Redúzcase a una tercera parte el sueldo de sus señorías cuando no están gobernando. Verán como hay Gobierno en dos meses 
 
 
Tiene mucha razón el antropólogo Carlos Granés, en su reciente Salvajes de una nueva época, al identificar el así llamado arte actual y la política. Ambos están en constante oferta de fórmulas salvadoras o denuncias radicales, pero solo con el fin de que alguien les compre la mercancía, sea en forma de subvenciones, sea como clientela que acude al espectáculo.
 

Las próximas elecciones tienen algo de reestreno artístico. Se parecen mucho a una cualquiera de las exposiciones de arte actual que tienen lugar en los museos dedicados a este pormenor en cualquier ciudad del mundo. Todas están compuestas por terribles desafíos, denuncias e indignaciones que nadie se toma en serio y sirven para ocupar el ocio dominical de las familias burguesas. Así también vamos ahora a sufrir a unos partidos políticos que tienen que vendernos un material de refrito, algo averiado, y aunque todos sabemos que son una sarta de embelecos y frivolidades, en algo habrá que ocupar el domingo 10 de noviembre.
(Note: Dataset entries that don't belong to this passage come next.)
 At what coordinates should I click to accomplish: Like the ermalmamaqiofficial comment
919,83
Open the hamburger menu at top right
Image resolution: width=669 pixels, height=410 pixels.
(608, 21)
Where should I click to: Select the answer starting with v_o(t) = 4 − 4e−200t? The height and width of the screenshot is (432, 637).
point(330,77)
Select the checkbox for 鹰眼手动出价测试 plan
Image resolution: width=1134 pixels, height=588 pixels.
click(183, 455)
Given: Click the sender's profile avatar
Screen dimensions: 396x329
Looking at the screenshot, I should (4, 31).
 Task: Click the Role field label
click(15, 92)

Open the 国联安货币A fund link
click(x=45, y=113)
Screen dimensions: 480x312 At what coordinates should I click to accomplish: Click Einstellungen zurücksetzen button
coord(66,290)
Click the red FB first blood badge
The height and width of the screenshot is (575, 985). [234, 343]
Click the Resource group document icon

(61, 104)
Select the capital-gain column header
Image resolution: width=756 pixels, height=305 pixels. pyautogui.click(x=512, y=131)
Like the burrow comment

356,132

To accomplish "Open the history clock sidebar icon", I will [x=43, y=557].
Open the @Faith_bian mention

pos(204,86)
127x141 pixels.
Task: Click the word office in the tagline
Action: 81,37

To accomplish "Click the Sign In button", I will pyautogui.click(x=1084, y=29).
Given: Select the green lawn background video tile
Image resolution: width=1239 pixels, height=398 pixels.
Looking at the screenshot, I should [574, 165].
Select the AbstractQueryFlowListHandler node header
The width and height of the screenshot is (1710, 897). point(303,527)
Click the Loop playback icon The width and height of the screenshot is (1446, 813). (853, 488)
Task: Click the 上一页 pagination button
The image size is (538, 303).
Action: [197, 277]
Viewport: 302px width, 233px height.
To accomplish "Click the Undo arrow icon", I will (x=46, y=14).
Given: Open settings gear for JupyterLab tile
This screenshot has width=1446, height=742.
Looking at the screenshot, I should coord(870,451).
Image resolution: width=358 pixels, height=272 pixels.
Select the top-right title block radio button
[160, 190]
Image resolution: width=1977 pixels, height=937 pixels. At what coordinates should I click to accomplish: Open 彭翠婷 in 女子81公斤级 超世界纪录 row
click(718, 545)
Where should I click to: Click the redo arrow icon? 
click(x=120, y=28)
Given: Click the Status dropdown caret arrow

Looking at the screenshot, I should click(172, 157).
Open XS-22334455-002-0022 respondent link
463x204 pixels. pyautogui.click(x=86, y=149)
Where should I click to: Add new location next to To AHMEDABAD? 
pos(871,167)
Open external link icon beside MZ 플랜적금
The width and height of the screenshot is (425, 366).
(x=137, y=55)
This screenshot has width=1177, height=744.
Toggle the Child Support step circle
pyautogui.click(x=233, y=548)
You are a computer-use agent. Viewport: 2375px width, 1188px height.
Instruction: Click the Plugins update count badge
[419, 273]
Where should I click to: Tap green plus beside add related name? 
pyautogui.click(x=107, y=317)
Granés presenta el ejemplo perfecto de esta confluencia entre arte y política: el golpe de Estado catalán, construido por los publicistas del nacionalismo. Fue una enorme performance que atrajo mucha clientela entre las gentes de clase media y del agro. Acabado el espectáculo queda el problema de desmontar las tiendas, quitar los cartelones y aliviar a los heridos por accidentes circenses. Todos quieren olvidarlo, sobre todo los publicistas. Persisten solo los que no tienen otra fuente de ingresos.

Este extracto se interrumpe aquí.